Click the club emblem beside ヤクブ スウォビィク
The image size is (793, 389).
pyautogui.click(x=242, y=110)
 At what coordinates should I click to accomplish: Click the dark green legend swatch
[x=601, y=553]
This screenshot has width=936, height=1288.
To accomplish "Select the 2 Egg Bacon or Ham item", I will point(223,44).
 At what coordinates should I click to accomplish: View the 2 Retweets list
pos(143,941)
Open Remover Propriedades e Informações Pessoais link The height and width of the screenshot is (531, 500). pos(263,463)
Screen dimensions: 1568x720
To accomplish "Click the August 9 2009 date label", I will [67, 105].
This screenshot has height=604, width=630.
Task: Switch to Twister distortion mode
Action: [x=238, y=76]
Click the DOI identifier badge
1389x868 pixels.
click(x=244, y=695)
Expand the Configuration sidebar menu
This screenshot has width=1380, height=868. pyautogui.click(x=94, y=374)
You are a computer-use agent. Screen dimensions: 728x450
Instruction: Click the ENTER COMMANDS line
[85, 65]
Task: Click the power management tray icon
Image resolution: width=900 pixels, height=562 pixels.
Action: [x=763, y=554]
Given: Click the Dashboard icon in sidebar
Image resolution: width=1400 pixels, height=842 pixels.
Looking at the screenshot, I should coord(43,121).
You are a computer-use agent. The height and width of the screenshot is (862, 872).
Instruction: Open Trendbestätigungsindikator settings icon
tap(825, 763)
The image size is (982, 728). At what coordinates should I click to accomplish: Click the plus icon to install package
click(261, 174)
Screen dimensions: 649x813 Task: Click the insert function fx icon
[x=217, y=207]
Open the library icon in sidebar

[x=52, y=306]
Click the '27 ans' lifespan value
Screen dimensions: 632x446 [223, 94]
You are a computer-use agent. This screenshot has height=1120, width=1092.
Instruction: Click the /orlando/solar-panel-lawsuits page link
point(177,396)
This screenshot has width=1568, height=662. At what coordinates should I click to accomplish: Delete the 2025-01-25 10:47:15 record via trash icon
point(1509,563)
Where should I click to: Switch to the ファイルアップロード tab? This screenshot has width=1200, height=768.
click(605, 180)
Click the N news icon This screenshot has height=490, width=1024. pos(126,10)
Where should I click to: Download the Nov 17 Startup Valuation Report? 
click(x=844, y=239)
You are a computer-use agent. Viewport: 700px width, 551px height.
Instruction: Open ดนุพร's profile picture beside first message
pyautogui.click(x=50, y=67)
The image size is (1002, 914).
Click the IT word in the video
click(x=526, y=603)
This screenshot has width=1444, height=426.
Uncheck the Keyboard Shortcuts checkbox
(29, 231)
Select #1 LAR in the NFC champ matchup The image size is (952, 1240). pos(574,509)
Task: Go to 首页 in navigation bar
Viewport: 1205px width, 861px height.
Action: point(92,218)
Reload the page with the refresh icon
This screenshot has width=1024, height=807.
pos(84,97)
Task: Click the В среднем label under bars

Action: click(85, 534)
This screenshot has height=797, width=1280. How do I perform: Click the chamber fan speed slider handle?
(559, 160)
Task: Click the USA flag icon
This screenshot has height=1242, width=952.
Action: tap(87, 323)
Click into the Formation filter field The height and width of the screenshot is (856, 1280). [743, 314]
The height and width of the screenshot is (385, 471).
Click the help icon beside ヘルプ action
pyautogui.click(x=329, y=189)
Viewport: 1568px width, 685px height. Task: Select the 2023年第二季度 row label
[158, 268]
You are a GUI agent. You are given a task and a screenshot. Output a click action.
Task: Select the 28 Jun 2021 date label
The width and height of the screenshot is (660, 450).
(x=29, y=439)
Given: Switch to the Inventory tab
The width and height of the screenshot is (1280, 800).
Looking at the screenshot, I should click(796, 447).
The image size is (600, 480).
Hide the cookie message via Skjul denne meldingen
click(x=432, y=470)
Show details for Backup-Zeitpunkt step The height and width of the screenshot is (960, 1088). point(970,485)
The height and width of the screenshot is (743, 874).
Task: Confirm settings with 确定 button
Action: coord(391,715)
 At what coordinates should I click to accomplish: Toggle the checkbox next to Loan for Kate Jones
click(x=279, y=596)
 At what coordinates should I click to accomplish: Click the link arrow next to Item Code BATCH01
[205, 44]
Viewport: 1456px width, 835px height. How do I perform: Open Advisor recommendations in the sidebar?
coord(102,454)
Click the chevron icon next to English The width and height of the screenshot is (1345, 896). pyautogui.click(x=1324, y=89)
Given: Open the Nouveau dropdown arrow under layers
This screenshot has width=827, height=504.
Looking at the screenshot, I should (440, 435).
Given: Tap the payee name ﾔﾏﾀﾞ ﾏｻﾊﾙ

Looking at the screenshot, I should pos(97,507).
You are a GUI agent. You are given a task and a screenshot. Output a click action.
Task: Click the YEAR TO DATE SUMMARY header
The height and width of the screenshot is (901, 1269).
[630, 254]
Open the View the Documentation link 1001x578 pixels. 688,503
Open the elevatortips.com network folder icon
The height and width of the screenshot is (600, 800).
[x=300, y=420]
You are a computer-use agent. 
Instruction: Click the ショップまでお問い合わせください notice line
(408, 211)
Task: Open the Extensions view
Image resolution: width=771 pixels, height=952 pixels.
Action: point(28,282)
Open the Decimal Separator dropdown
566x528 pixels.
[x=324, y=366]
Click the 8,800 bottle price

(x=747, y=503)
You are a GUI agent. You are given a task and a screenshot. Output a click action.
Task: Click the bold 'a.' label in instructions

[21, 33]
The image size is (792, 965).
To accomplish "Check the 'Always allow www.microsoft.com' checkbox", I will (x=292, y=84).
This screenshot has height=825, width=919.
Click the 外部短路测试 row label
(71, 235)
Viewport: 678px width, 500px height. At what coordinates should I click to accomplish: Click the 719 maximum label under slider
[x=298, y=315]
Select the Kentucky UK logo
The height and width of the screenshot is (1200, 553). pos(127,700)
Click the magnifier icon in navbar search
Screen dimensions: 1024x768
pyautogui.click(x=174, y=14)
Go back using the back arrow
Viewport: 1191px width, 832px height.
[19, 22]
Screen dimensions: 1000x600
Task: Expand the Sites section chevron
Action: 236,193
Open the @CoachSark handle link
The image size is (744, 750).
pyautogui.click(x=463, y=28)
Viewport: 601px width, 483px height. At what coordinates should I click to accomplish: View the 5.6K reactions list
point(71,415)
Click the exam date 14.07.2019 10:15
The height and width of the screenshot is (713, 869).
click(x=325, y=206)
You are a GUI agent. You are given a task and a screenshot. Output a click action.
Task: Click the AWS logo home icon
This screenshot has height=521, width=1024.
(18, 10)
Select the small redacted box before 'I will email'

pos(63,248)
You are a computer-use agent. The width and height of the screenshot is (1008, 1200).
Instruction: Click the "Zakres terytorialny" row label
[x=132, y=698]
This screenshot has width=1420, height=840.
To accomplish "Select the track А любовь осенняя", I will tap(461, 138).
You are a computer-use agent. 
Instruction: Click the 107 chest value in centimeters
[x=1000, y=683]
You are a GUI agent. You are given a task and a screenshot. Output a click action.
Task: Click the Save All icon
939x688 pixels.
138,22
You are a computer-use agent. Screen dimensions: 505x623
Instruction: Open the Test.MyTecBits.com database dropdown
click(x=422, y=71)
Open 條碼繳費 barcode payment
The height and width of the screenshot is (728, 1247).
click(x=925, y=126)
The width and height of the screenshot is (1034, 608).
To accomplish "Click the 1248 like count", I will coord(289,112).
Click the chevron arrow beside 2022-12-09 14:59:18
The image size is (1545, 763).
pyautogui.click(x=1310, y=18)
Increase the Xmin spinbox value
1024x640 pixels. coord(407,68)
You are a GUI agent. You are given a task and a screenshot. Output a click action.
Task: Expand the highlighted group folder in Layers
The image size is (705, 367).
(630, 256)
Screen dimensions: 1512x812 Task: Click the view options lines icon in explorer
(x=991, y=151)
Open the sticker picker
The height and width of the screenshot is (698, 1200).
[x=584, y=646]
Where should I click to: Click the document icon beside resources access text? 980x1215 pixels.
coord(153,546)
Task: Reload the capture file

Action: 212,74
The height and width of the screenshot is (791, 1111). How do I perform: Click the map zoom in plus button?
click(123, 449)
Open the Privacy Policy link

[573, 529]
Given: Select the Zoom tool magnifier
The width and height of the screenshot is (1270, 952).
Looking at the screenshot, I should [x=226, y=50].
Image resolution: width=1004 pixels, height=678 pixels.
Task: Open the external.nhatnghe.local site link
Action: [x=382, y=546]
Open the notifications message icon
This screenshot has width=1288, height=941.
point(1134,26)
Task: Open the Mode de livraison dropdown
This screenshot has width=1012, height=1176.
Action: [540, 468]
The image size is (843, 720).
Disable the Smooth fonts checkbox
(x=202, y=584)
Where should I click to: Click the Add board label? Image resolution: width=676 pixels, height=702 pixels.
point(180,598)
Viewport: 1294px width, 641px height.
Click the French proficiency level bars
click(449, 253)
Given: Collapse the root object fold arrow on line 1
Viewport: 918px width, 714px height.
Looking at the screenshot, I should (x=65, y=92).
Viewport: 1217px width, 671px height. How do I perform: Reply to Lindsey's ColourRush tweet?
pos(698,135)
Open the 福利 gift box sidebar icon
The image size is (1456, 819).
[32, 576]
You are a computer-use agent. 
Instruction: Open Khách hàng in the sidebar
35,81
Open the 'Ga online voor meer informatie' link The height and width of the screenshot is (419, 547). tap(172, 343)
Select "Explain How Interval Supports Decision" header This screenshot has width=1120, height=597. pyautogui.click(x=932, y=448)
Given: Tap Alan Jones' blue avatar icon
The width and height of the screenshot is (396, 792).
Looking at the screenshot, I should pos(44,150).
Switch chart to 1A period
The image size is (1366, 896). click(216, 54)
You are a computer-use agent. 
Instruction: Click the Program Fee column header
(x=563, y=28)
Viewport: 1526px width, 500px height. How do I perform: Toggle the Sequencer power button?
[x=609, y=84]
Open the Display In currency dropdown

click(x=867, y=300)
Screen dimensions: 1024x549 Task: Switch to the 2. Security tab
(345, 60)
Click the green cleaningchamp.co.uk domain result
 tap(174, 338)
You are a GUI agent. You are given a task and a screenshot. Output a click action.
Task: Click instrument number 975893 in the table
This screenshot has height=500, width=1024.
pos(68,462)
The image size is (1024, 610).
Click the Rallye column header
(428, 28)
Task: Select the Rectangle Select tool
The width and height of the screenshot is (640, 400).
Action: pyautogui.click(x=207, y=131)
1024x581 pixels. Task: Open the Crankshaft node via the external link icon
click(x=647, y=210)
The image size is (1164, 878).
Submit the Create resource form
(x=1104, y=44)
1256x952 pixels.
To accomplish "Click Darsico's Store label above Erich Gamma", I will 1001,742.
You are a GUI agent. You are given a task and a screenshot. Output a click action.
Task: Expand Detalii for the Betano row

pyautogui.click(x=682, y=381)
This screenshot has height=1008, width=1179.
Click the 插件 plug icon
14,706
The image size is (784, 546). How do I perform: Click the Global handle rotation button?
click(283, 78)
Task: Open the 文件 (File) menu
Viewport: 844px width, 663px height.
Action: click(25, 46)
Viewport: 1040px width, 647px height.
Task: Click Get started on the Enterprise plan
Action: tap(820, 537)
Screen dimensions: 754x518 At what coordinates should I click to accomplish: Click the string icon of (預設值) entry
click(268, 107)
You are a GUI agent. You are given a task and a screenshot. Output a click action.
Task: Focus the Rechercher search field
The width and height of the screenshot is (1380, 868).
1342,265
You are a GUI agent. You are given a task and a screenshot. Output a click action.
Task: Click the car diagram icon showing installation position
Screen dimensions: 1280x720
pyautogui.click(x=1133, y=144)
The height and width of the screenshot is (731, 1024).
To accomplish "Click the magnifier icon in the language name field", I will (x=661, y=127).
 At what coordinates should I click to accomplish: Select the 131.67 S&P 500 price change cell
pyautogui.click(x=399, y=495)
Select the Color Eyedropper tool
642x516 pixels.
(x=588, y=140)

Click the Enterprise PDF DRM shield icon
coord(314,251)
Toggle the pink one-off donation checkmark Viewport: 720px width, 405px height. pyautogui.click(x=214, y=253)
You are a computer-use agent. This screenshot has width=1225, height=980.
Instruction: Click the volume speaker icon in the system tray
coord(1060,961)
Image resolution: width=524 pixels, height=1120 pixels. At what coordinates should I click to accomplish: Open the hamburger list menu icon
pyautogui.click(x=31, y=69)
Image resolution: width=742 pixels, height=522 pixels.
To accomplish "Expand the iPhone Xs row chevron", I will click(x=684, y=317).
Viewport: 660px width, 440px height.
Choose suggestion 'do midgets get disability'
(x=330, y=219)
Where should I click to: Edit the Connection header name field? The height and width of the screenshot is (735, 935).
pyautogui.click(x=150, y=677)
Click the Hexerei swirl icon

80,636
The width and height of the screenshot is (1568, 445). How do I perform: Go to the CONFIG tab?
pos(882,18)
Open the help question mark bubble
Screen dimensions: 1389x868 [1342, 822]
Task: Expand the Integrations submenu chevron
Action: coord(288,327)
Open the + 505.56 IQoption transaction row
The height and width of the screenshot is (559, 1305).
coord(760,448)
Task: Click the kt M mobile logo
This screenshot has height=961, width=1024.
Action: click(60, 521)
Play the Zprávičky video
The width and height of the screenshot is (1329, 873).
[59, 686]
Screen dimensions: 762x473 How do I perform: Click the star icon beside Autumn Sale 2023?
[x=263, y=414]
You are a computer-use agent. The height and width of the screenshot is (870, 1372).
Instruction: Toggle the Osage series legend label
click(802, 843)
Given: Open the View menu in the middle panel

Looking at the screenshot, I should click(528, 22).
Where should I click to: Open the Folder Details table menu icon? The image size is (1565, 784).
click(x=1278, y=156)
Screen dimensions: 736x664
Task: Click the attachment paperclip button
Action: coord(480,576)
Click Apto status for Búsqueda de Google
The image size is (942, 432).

■ Assigned task
Return exactly the lines from the beginning of the data above through the one containing "Open Remover Propriedades", please. Include both end lines and add nothing else.

■ Output for this exercise
Click the club emblem beside ヤクブ スウォビィク
The image size is (793, 389).
pyautogui.click(x=242, y=110)
 At what coordinates should I click to accomplish: Click the dark green legend swatch
[x=601, y=553]
This screenshot has width=936, height=1288.
To accomplish "Select the 2 Egg Bacon or Ham item", I will point(223,44).
 At what coordinates should I click to accomplish: View the 2 Retweets list
pos(143,941)
Open Remover Propriedades e Informações Pessoais link The height and width of the screenshot is (531, 500). pos(263,463)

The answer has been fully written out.